Help! I’m a Christian that Doesn’t Love God!
“God, I really don’t love you”. I remember saying these words out loud to God the summer before 11th grade. At that point I had had enough fake sincerity I harbored in my heart. What good was withholding the truth from a God who already knew it? “The only reason I claimed I loved you in the first place was because I didn’t want to go to hell”
I came to the conclusion I was only so “religious” because my parents dragged me to church. If my parents didn’t make me go to church, I would have made the choice not to go. Don’t get me wrong, I grew up in a great church. The youth group at my church was phenomenal. The worship was on point and the preaching was powerful. I remember thinking “whatever everybody else is feeling, I’m missing it”. Occasionally I would feel as though God had spoke to me and I felt the presence of the Holy Spirit. But as far as my entire life went, I knew that I didn’t love God.
So I challenged Him. Yes, the God of the entire universe, the one who spoke it into existence with a word. I told God on that June summer day, “I don’t really love you. I’m going to need for you to show up in my life this summer, or I am going to walk away”.
I was as serious as I was scared. What would that look like? My dad was a pastor for goodness sakes! Who would I even be? I didn’t curse, smoke, or have premarital sex. And I only did those things because somebody said the bible said not to…(I hadn’t actually seen those things for myself). So I made up in my mind to find God that summer as if He was lost.
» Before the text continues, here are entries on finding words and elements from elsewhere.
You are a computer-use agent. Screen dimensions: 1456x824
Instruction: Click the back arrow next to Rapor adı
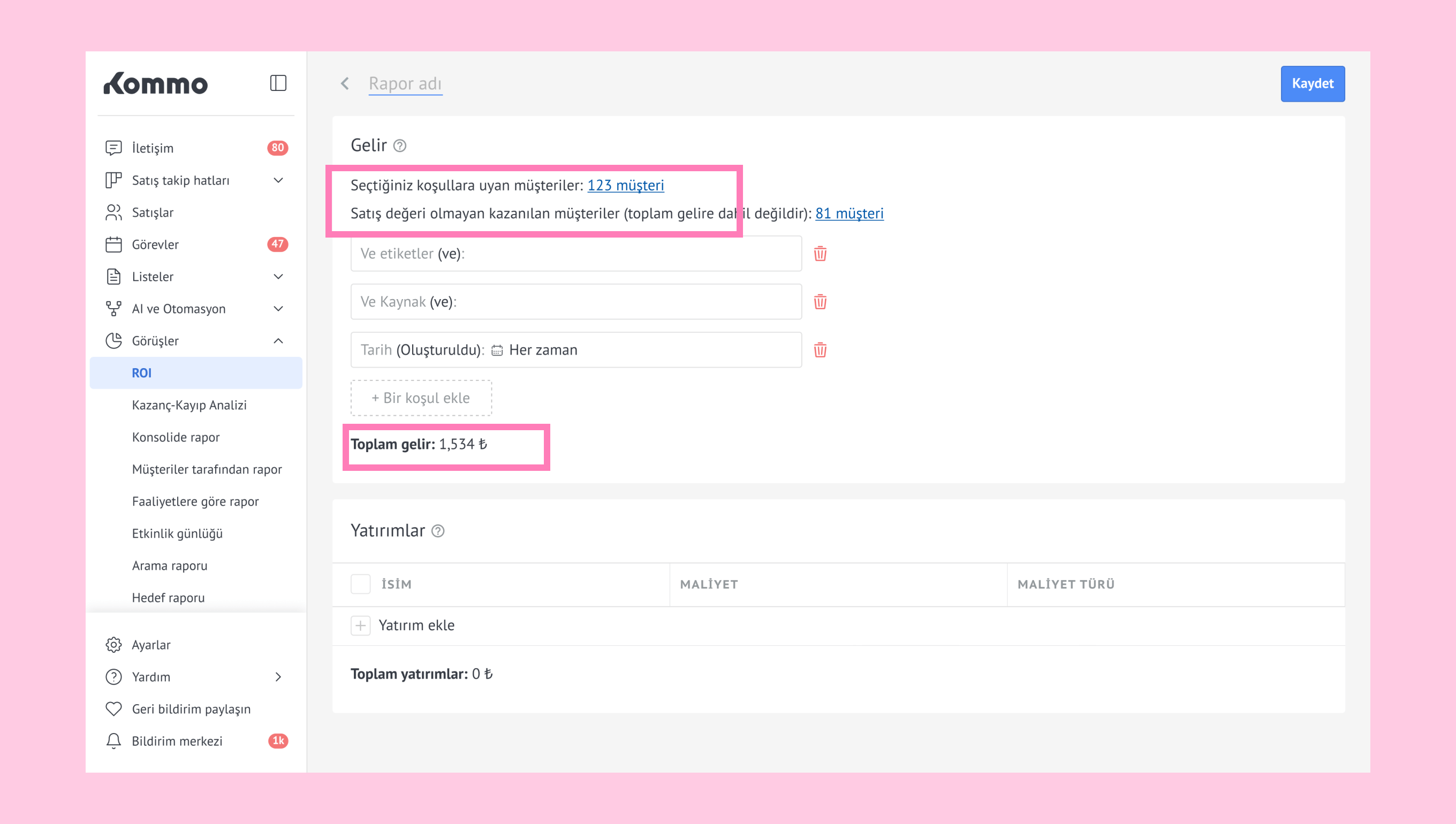coord(345,84)
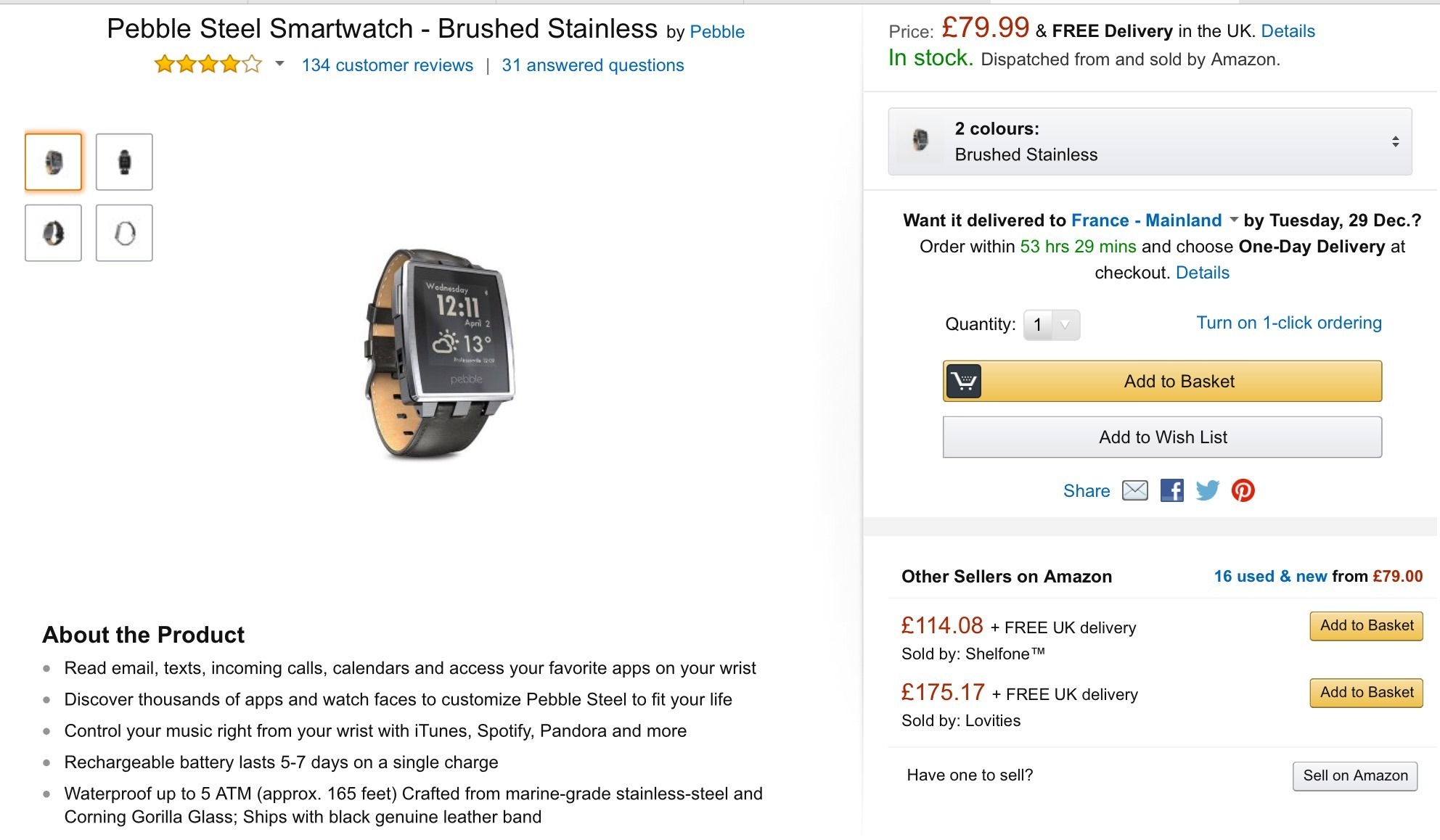Add the Shelfone £114.08 offer to basket
This screenshot has width=1440, height=840.
(x=1366, y=626)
Thankfully, God was patient with me. I had enough common sense to know that if I wanted to find God, I needed to go looking for Him. So I spent a great part of my day just reading the accounts of Jesus, Matthew, Mark, Luke and John, to be exact. It was during that time that I began to see Jesus as an actual human being and not the mystical miracle worker and wise man that Sunday School teachers always made him out to be. The Creator who lived among men. And that was amazing.
That was when I realized that accounts of Jesus were one big story opposed to sectioned off “sub ideas” underneath the carefully dictated headings in the Bible. Each story flowed into the next. The context of one story should also be brought to the next story, and my life changed. There was God, connecting to not only the spiritual side of me, but also to the intellectual and creative part of me. His word was actually entertaining and not boring! Who knew?
I don’t love God, what do I do?
Maybe you’ve realized what you say you believe and what you do just doesn’t line up. Maybe you’ve only been a “cultural Christian” out of convenience – because you grew up in a Christian household, or went to a Christian school, whatever the reason, you only obeyed God (or didn’t) because you felt obligated to or you were scared you were going to get a whoopin’ or worse, because you thought you were going to go to hell. Here me clearly, you are not the only one who feels this way.
If this is you, that’s quite alright. The step of honesty is always the hardest. You should realize a couple of things:
1. Just because you don’t love right now doesn’t mean you never will.
It’s okay to be honest with yourself and your walk. Make steps towards getting there. Be okay with where you are in your journey. Just as long as you are not going backward, God sees you and is grateful for your honesty. The same way a doctor can’t treat what has not been diagnosed, you can not find real love for God if you don’t admit that you don’t really love him.
2. Chase God the way yo momma chases you when she’s tryna whoop you.
Stop at nothing to find God! You know how your mom calls you while you’re in your room? She steady screaming your name but she’s not making an effort to come to your room? Don’t be like your mom. Be like God – he didn’t stay in heaven while he was calling you. He came after you relentlessly. Go after God with the same fervor. He’s waiting and He’s still chasing you. What does that really look like? Going to church? Reading your Bible? Spending countless hours praying? Yes and no. Do all of those things (although spending countless hours praying may be hard for the new believer. I don’t even do that and I been saved. But I do commit a time to pray honestly!!!). All those things will help, but it takes you moving the barriers of disbelief for you to accept God.
3. Give God a chance to flex on you.
The Bible says “taste and see that the Lord is good” (Psalm 38:4). Open up your mind to the possibility of God working and then let Him work on your heart. But you have to do your part. You have to be in a position for God to meet you. That might mean turning off the television or twitter, or saying no to going out so that you might have a chance to read the Word of God.
At the end of the day, I just want you to be honest about where you are with God. I am not saying it is okay to stay where you are with God. I am asking you to breakdown the walls of cultural Christianity in order to find a deep and true love of God.
Ever since I got honest with God, we ain’t never been the same. Just know that me and God- we tighter than a hug from a church mother after coming home from college.